‘Faster Than Light’ Neutrino Was Product of Loose Cable at CERN
The universe as we know it was saved today. The instrument of its salvation, and that of the very edifice of physics itself? A fiber-optic cable in a GPS receiver at the European Center for Particle Physics (CERN) near Geneva.
The universe was first endangered back in September, when a group of CERN physicists fired a swarm of neutrinos — ghostly particles that don’t give a fig about objects in their path—through a mountain to a receiver beneath Italy’s Apennine Mountains, located 450 miles (724 km) away. Since the mountain might as well not have been there, the neutrinos should have moved at the speed of light the entire way — no slower, and definitely no faster, since, as Albert Einstein pointed out, nothing in the universe can do that.
(MORE: Was Einstein Wrong?
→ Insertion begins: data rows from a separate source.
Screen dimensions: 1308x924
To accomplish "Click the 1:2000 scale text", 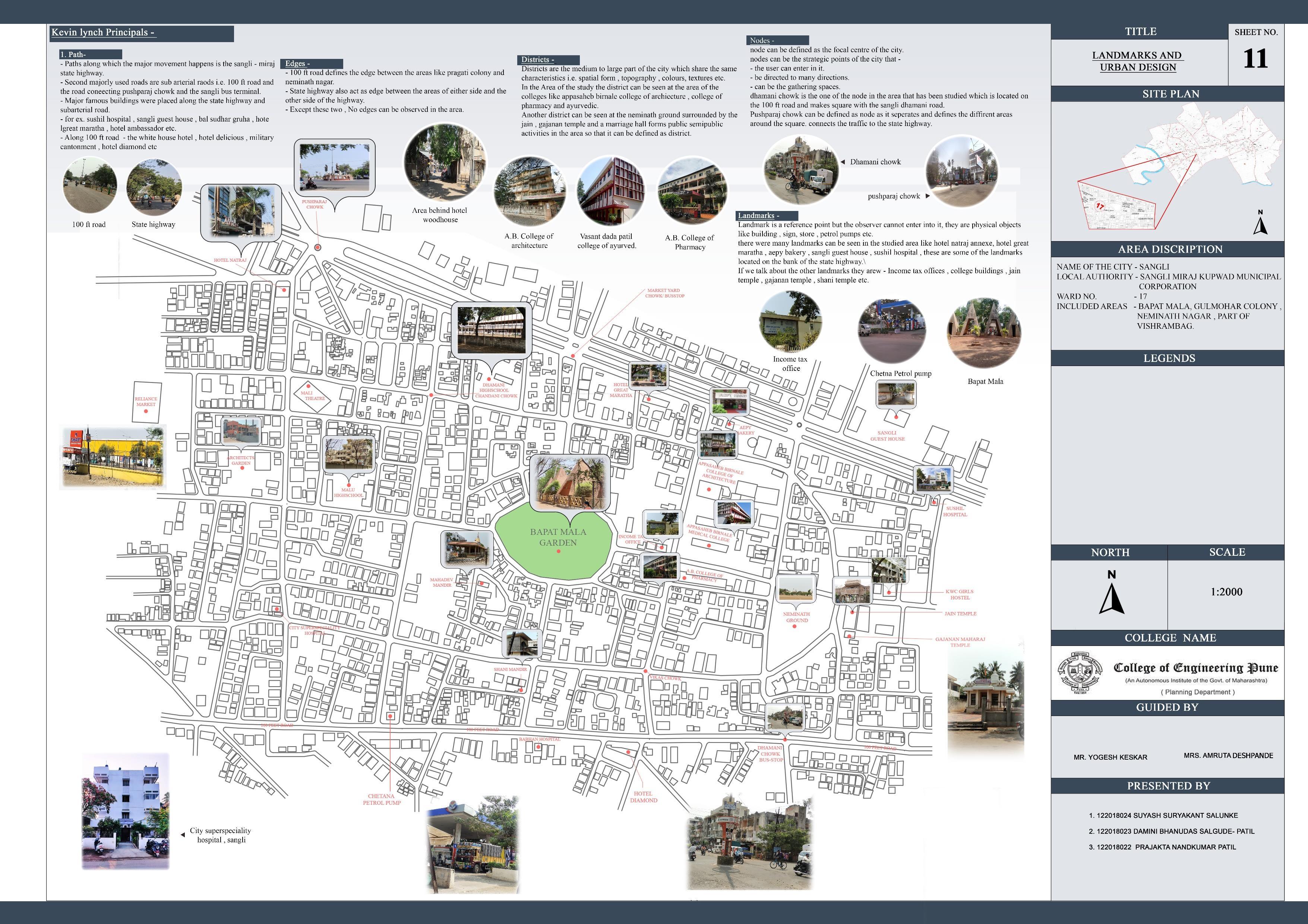I will [1226, 592].
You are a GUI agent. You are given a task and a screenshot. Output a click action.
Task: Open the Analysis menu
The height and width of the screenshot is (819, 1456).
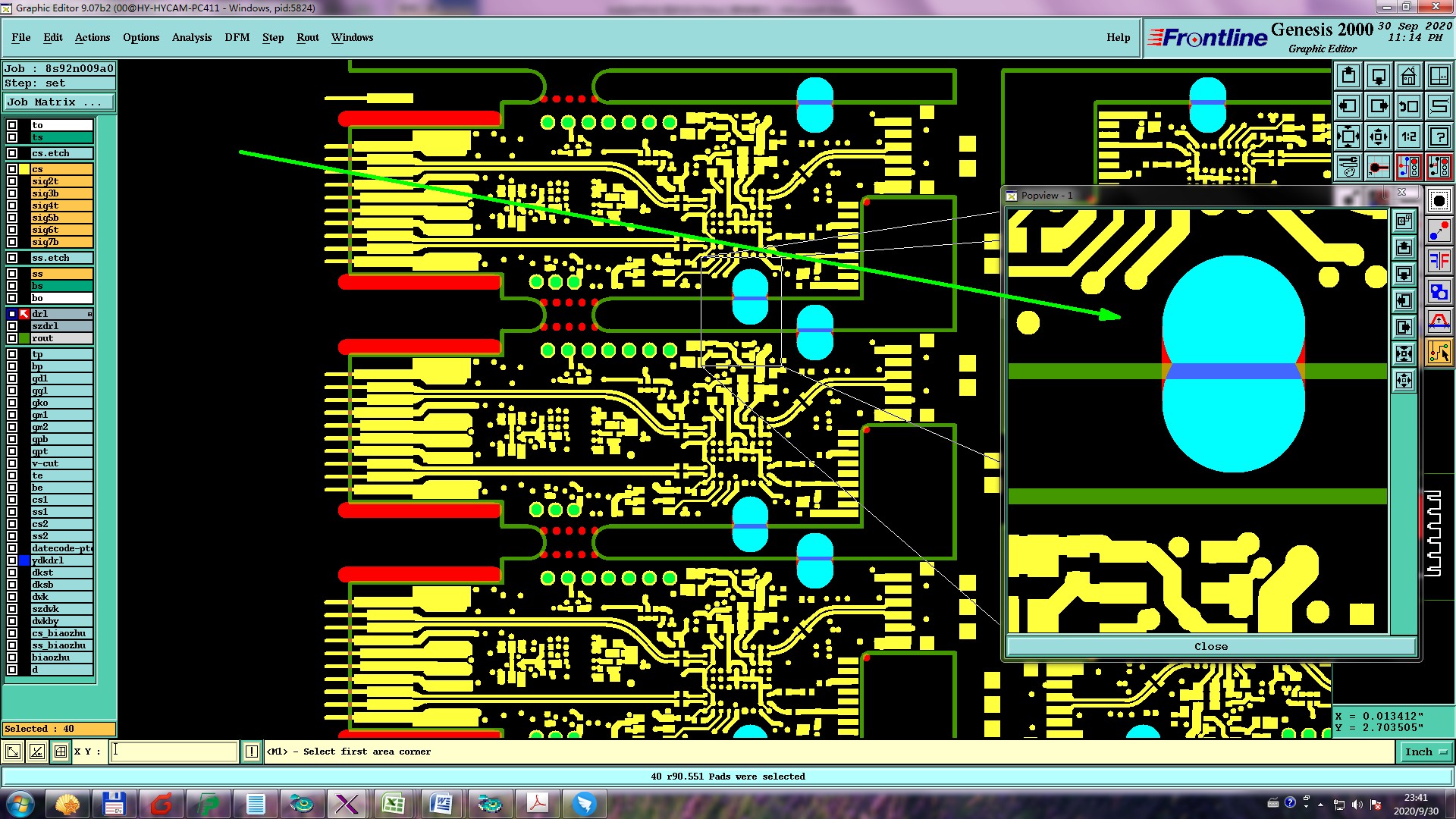pos(191,37)
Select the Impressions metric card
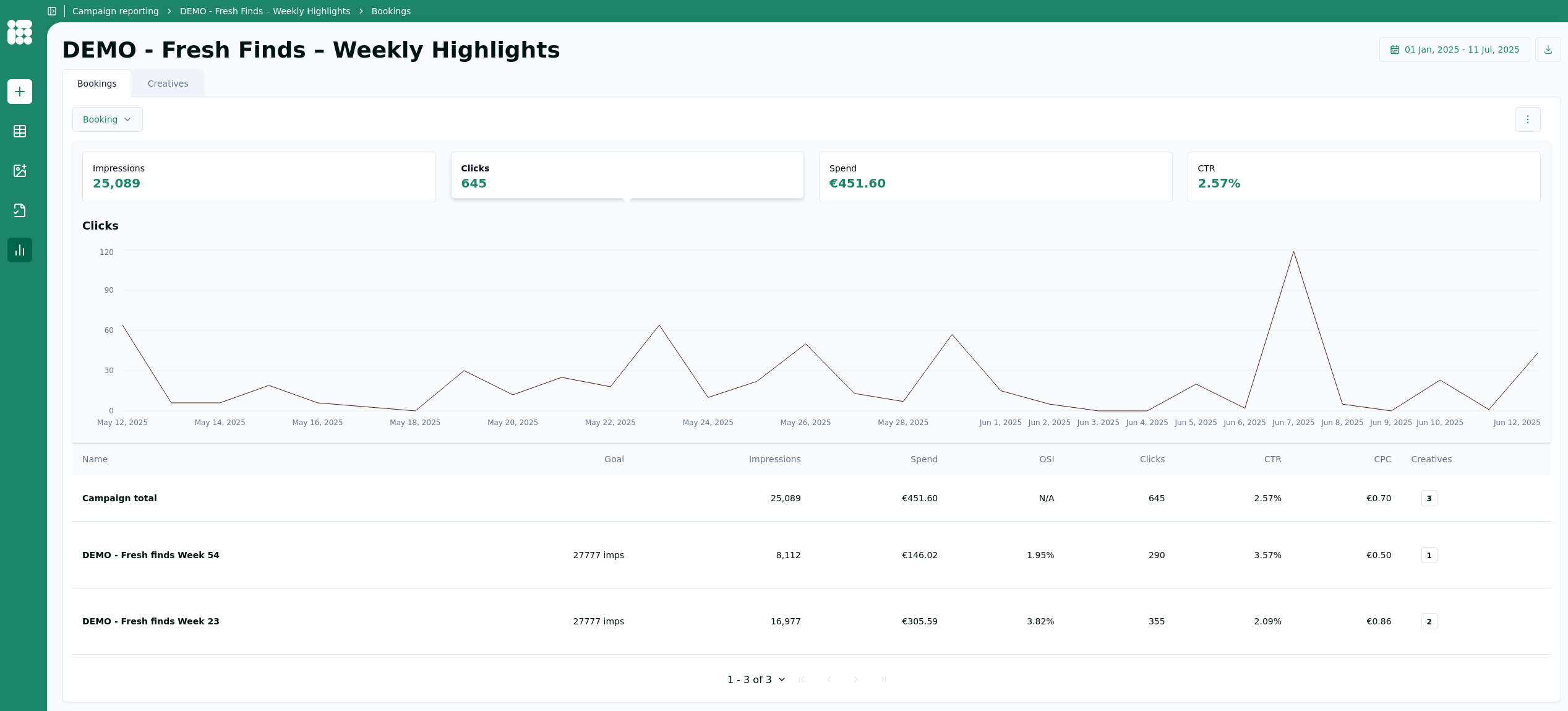This screenshot has height=711, width=1568. tap(259, 176)
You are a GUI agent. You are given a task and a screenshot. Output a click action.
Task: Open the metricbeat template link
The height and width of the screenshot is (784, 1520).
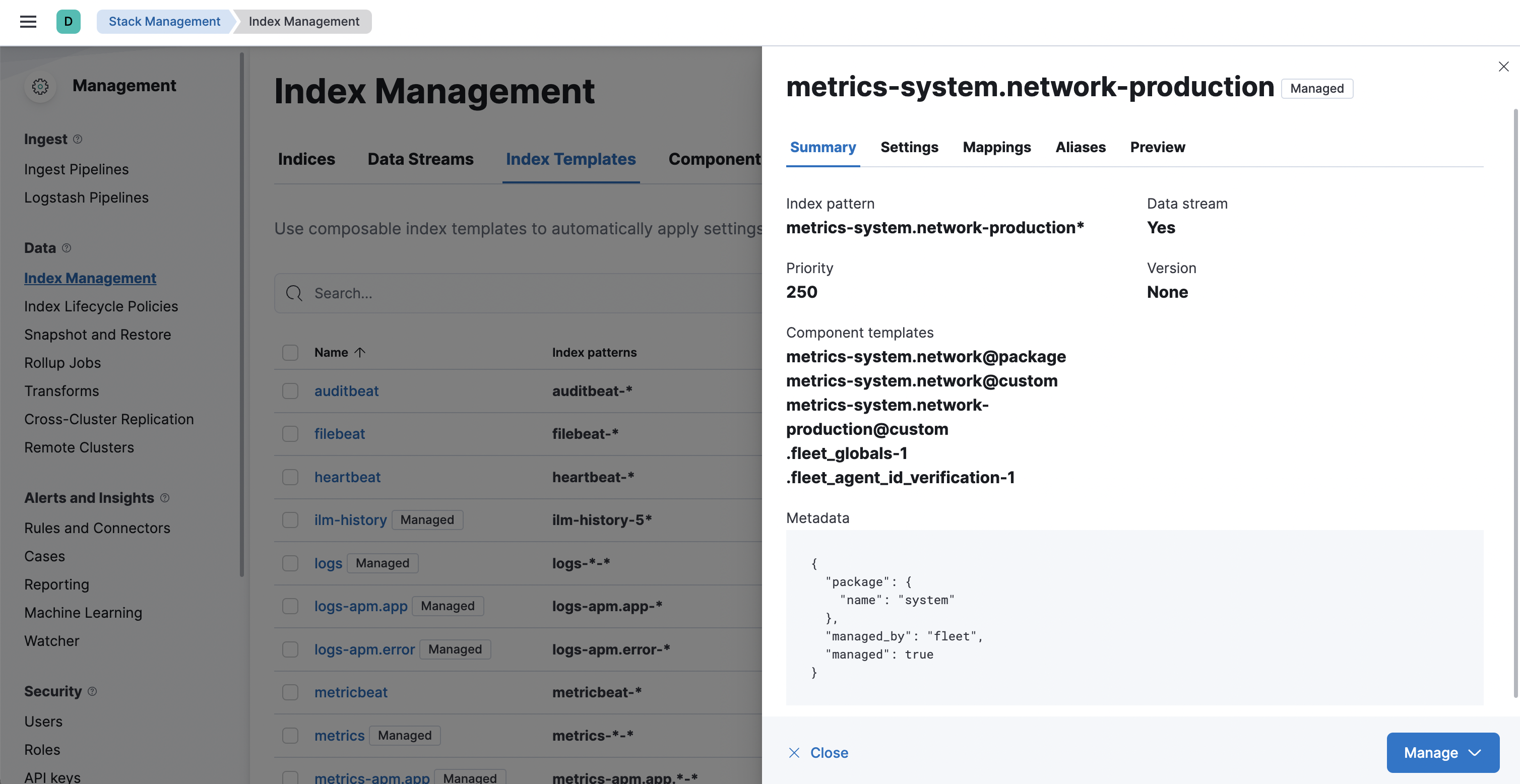pos(350,693)
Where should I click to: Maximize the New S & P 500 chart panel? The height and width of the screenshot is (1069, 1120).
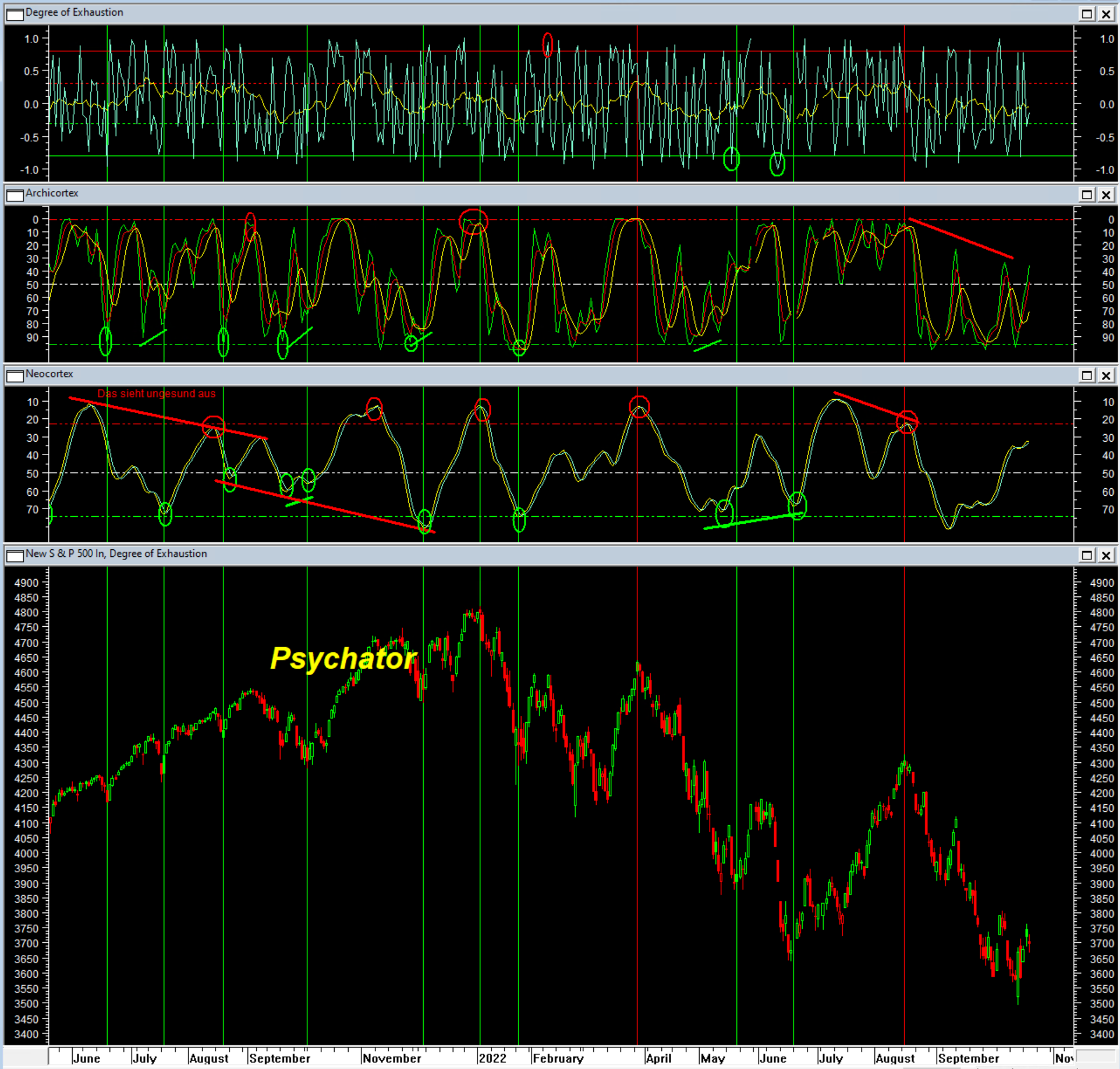[x=1086, y=556]
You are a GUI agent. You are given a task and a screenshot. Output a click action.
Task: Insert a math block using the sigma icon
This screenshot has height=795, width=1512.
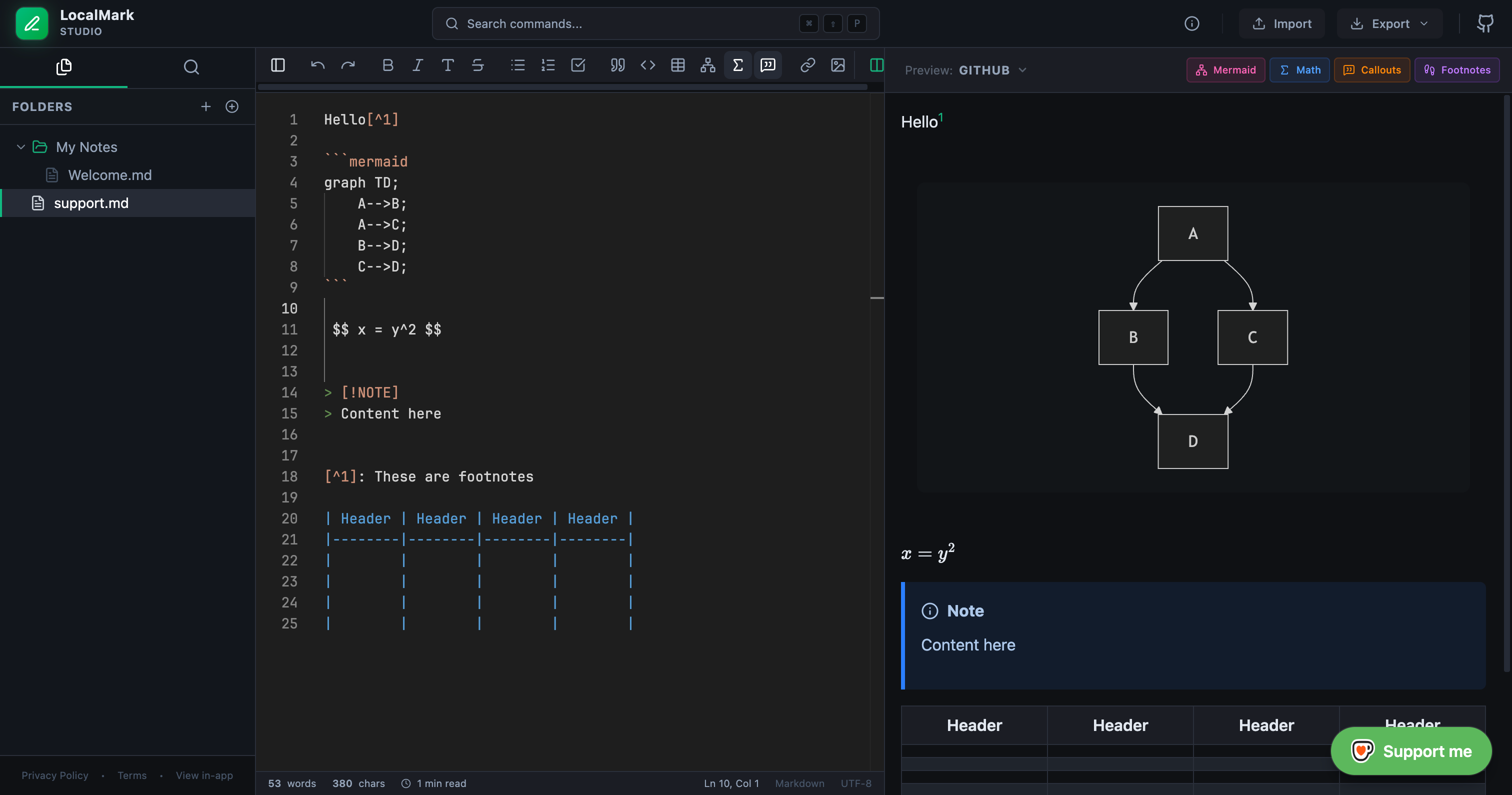click(x=738, y=65)
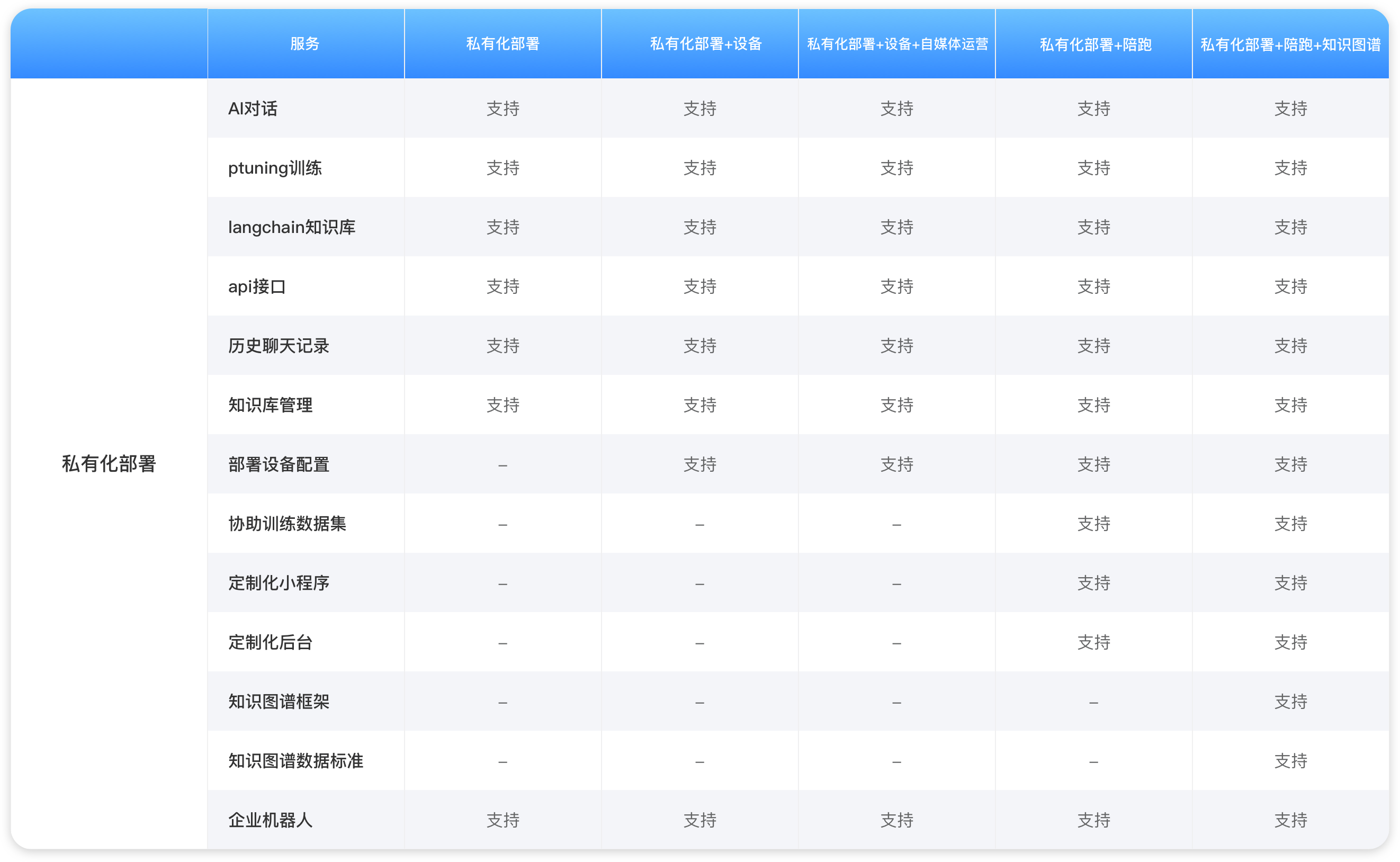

A Faster-Than-Light Neutrino May Be Saying Yes)
But according to the Apennine receivers, the neutrinos did go faster — not by much, just by 60 nanoseconds, or .0025% of the time it would have taken a light beam to make the trip. But being a little faster than light is like being a little dead; even a tiny bit changes everything. In this case, what the experiment would have changed is the very foundation of Einstein’s special theory of relativity, which is itself the foundation of more than a century of physics, and fundamental to our entire understanding of the universe. So people were concerned.